(Saved data entries)
== Segment start ==
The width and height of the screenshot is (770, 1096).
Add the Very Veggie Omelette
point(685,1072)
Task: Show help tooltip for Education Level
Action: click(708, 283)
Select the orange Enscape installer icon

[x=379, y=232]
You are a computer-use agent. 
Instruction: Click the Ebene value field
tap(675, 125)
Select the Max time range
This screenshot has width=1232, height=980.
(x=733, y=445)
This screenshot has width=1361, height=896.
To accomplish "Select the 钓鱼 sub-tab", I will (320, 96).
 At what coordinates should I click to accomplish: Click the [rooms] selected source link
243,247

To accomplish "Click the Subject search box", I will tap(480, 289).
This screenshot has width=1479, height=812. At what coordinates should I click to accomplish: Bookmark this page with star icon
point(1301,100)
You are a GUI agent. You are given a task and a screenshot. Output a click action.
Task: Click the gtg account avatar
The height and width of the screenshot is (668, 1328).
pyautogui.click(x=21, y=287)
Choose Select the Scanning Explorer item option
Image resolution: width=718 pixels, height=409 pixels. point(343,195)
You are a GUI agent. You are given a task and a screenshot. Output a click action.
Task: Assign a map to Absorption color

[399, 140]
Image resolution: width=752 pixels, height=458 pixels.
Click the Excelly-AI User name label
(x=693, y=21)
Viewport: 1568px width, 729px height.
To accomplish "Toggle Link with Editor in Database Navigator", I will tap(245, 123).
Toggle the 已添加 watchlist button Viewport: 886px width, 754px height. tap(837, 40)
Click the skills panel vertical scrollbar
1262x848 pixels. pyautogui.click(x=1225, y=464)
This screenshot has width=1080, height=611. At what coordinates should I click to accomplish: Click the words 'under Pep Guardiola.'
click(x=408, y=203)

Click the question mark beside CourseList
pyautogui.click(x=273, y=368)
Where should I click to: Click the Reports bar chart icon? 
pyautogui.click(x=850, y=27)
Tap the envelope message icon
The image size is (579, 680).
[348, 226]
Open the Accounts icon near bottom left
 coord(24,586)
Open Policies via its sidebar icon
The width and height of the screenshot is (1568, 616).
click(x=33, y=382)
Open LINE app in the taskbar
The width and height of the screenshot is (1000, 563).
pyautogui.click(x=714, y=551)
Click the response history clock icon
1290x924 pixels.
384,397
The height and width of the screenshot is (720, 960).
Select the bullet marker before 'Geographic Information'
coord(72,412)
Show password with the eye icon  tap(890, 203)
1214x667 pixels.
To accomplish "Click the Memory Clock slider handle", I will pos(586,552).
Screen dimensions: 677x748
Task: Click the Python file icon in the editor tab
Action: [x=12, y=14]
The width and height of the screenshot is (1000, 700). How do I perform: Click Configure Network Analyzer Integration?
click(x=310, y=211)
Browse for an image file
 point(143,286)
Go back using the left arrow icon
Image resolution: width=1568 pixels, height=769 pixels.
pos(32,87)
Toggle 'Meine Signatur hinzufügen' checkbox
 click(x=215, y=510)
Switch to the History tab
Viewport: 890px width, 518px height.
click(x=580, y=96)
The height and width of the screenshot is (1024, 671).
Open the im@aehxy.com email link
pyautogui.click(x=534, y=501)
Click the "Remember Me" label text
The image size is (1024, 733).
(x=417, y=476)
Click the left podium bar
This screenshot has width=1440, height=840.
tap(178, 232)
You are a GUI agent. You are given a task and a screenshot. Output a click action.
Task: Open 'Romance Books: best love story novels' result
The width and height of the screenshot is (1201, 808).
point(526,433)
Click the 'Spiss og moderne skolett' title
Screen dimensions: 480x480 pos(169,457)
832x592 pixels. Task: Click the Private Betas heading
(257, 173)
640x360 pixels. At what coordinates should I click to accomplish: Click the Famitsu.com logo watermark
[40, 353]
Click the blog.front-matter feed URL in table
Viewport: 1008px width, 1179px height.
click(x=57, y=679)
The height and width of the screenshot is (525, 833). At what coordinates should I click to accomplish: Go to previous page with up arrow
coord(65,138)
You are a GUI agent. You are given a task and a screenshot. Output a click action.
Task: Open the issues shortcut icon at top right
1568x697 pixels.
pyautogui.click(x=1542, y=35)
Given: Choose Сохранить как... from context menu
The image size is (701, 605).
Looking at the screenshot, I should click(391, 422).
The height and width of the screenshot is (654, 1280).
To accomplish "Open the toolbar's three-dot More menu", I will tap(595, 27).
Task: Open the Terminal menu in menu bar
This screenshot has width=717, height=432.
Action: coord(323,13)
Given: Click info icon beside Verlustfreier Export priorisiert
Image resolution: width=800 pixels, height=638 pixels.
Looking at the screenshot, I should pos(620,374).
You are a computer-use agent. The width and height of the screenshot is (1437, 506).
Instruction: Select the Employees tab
== Segment end ==
## EXERCISE DETAILS
All the lines above should appear again in the answer, exactly as written.

## OUTPUT FOR THIS TASK
The width and height of the screenshot is (770, 1096).
Add the Very Veggie Omelette
point(685,1072)
Task: Show help tooltip for Education Level
Action: click(708, 283)
Select the orange Enscape installer icon

[x=379, y=232]
You are a computer-use agent. 
Instruction: Click the Ebene value field
tap(675, 125)
Select the Max time range
This screenshot has width=1232, height=980.
(x=733, y=445)
This screenshot has width=1361, height=896.
To accomplish "Select the 钓鱼 sub-tab", I will (320, 96).
 At what coordinates should I click to accomplish: Click the [rooms] selected source link
243,247

To accomplish "Click the Subject search box", I will tap(480, 289).
This screenshot has width=1479, height=812. At what coordinates should I click to accomplish: Bookmark this page with star icon
point(1301,100)
You are a GUI agent. You are given a task and a screenshot. Output a click action.
Task: Click the gtg account avatar
The height and width of the screenshot is (668, 1328).
pyautogui.click(x=21, y=287)
Choose Select the Scanning Explorer item option
Image resolution: width=718 pixels, height=409 pixels. point(343,195)
You are a GUI agent. You are given a task and a screenshot. Output a click action.
Task: Assign a map to Absorption color

[399, 140]
Image resolution: width=752 pixels, height=458 pixels.
Click the Excelly-AI User name label
(x=693, y=21)
Viewport: 1568px width, 729px height.
To accomplish "Toggle Link with Editor in Database Navigator", I will tap(245, 123).
Toggle the 已添加 watchlist button Viewport: 886px width, 754px height. tap(837, 40)
Click the skills panel vertical scrollbar
1262x848 pixels. pyautogui.click(x=1225, y=464)
This screenshot has width=1080, height=611. At what coordinates should I click to accomplish: Click the words 'under Pep Guardiola.'
click(x=408, y=203)

Click the question mark beside CourseList
pyautogui.click(x=273, y=368)
Where should I click to: Click the Reports bar chart icon? 
pyautogui.click(x=850, y=27)
Tap the envelope message icon
The image size is (579, 680).
[348, 226]
Open the Accounts icon near bottom left
 coord(24,586)
Open Policies via its sidebar icon
The width and height of the screenshot is (1568, 616).
click(x=33, y=382)
Open LINE app in the taskbar
The width and height of the screenshot is (1000, 563).
pyautogui.click(x=714, y=551)
Click the response history clock icon
1290x924 pixels.
384,397
The height and width of the screenshot is (720, 960).
Select the bullet marker before 'Geographic Information'
coord(72,412)
Show password with the eye icon  tap(890, 203)
1214x667 pixels.
To accomplish "Click the Memory Clock slider handle", I will pos(586,552).
Screen dimensions: 677x748
Task: Click the Python file icon in the editor tab
Action: [x=12, y=14]
The width and height of the screenshot is (1000, 700). How do I perform: Click Configure Network Analyzer Integration?
click(x=310, y=211)
Browse for an image file
 point(143,286)
Go back using the left arrow icon
Image resolution: width=1568 pixels, height=769 pixels.
pos(32,87)
Toggle 'Meine Signatur hinzufügen' checkbox
 click(x=215, y=510)
Switch to the History tab
Viewport: 890px width, 518px height.
click(x=580, y=96)
The height and width of the screenshot is (1024, 671).
Open the im@aehxy.com email link
pyautogui.click(x=534, y=501)
Click the "Remember Me" label text
The image size is (1024, 733).
(x=417, y=476)
Click the left podium bar
This screenshot has width=1440, height=840.
tap(178, 232)
You are a GUI agent. You are given a task and a screenshot. Output a click action.
Task: Open 'Romance Books: best love story novels' result
The width and height of the screenshot is (1201, 808).
point(526,433)
Click the 'Spiss og moderne skolett' title
Screen dimensions: 480x480 pos(169,457)
832x592 pixels. Task: Click the Private Betas heading
(257, 173)
640x360 pixels. At what coordinates should I click to accomplish: Click the Famitsu.com logo watermark
[40, 353]
Click the blog.front-matter feed URL in table
Viewport: 1008px width, 1179px height.
click(x=57, y=679)
The height and width of the screenshot is (525, 833). At what coordinates should I click to accomplish: Go to previous page with up arrow
coord(65,138)
You are a GUI agent. You are given a task and a screenshot. Output a click action.
Task: Open the issues shortcut icon at top right
1568x697 pixels.
pyautogui.click(x=1542, y=35)
Given: Choose Сохранить как... from context menu
The image size is (701, 605).
Looking at the screenshot, I should click(391, 422).
The height and width of the screenshot is (654, 1280).
To accomplish "Open the toolbar's three-dot More menu", I will tap(595, 27).
Task: Open the Terminal menu in menu bar
This screenshot has width=717, height=432.
Action: coord(323,13)
Given: Click info icon beside Verlustfreier Export priorisiert
Image resolution: width=800 pixels, height=638 pixels.
Looking at the screenshot, I should pos(620,374).
You are a computer-use agent. The width and height of the screenshot is (1437, 506).
Instruction: Select the Employees tab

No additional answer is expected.